Thirty-one of the world’s leading termite experts from 24 institutions around the world have formed a consensus that there is only solid evidence for 21 species. Their findings appear in the journal Systematic Entomology.
Over the past 150 years, more than 140 species of Coptotermes termites have been described. However, many were described a very long time ago and have not been seen since. Some specimens are not easily accessible, and sometimes there are no usable specimens in museum collections to study. Another problem is the fact that Coptotermes termites — even individuals of the same species — have high levels of morphological caste plasticity. That’s a fancy way of saying that they do not always look like each other. In fact, according to one of the authors, Dr. Thomas Chouvenc of the University of Florida’s Ft. Lauderdale Research and Education Center, “There is sometimes more variability within a single colony than across species,” which may have caused entomologists in the past to mistakenly think they were seeing multiple species instead of just one.
Finally, there is the possibility that two or more entomologists have described the same species without knowing it, and have assigned them two different names. This happens a lot in entomology, and taxonomists have developed a way of dealing with it by “synonymizing” the names. In other words, after verifying that the two species are indeed one and the same, they choose the name that is most valid (it is often the older one) and dub it the official scientific name, while the other name is then known as a synonym. That’s how the 140+ species of Coptotermes termites that were described over the past 150 years were reduced to just 69 species in 2013.
In order to make a formal synonymy, there’s a list of rules that must be followed. In brief, you need to have the original specimens and you need solid scientific evidence to show that species X and species Y are actually the same. However, that is impossible in many cases where specimens do not exist, are not usable, or are not accessible.
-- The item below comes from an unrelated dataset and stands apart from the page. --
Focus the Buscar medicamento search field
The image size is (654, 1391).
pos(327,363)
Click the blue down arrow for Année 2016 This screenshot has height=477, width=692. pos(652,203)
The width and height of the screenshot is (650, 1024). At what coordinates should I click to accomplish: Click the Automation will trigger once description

This creates a sad dilemma. Many names should be removed from the list of “valid” species within a genus, but because of the strict rules of taxonomy, it is impossible to actually do a formal synonymization. This results in hundreds (or even thousands) of what Dr. Chouvenc refers to as “taxonomic cold cases.”
So how did the researchers reduce the number of Coptotermes species from 69 to just 21?
That’s where things start to get interesting. Instead of focusing on the taxonomic rules of synonymy, the researchers decided to come up with a short list of verified, valid species.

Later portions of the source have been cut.